China accuses Briton and his American wife of illegally buying private data

China accuses Briton and his American wife of illegally buying private data
A flag (L) bearing the logo of GlaxoSmithKline (GSK) flutters next to a Chinese national flag outside a GlaxoSmithKline office building in Shanghai July 12, 2013. China must crack down on commercial bribery by multinational firms, the country's top state paper said on July 17, 2013 two days after police accused British drugmaker GlaxoSmithKline of the widespread bribery of Chinese officials and doctors.

BEIJING - China has accused two risk consultants, a British man and his American wife, of illegally buying and selling private information, state media reported on Tuesday, amid a nationwide probe into the drugs industry.

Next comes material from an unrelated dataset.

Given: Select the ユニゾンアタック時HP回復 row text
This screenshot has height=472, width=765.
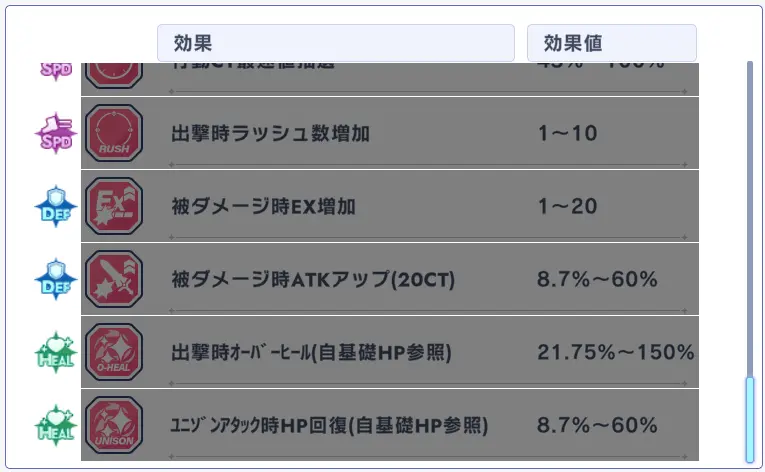Looking at the screenshot, I should point(329,425).
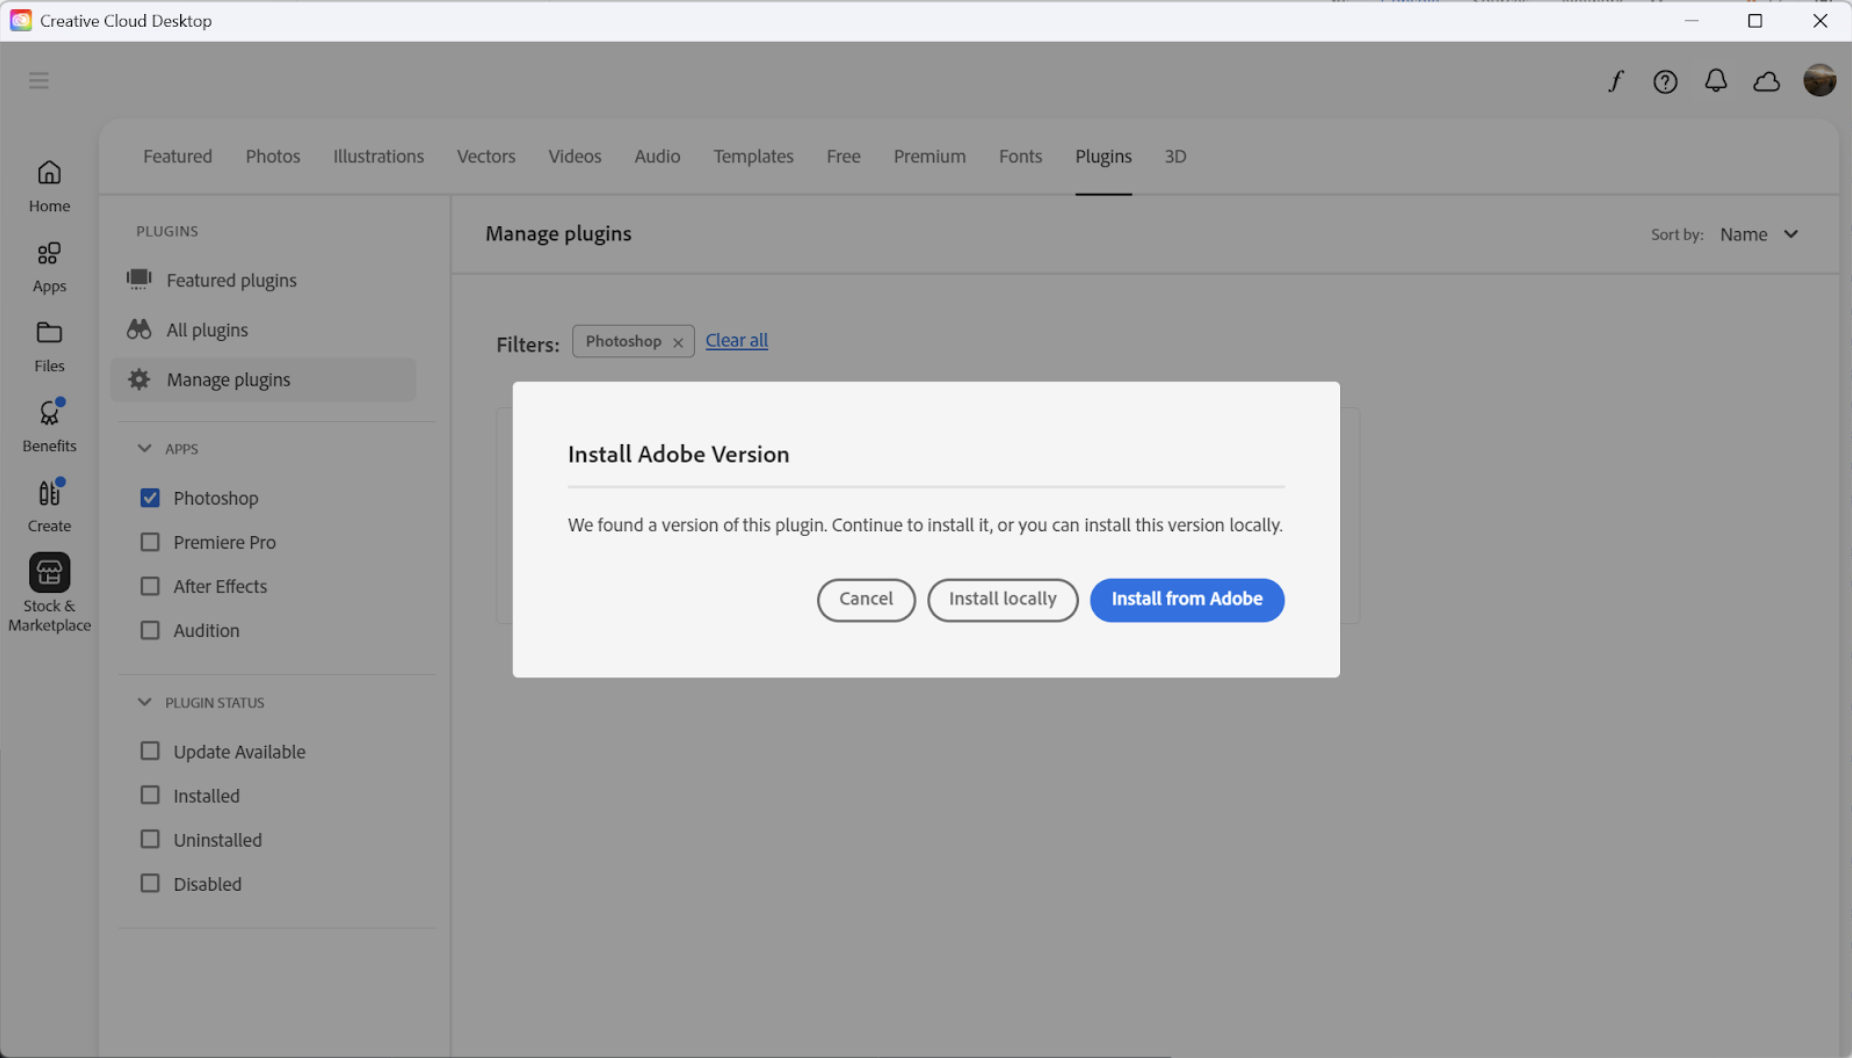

The Briton, Peter Humphrey, and his American wife, Yu Yingzeng, were detained in Shanghai on July 10 as police investigated bribery accusations against British drugmaker GlaxoSmithKline (GSK).

A police investigator in Shanghai, Lu Wei, said on state-run CCTV the couple "wantonly" obtained a lot of information on home registrations, international travel, and property records.

They sold the information to lawyers, multinational companies and financial institutions, CCTV said.

Humphrey said in a statement broadcast on CCTV that he had occasionally used illegal methods.

"I sometimes used illegal means to obtain personal information," Humphrey said in Mandarin to a camera as he sat handcuffed wearing an orange vest.

"I very much regret this and apologise to the Chinese government," said Humphrey, who once worked as a journalist for Reuters.

ChinaWhys, the investigative risk consultancy Humphrey and Yu founded, worked for many firms including GSK, separate sources familiar with the matter have said.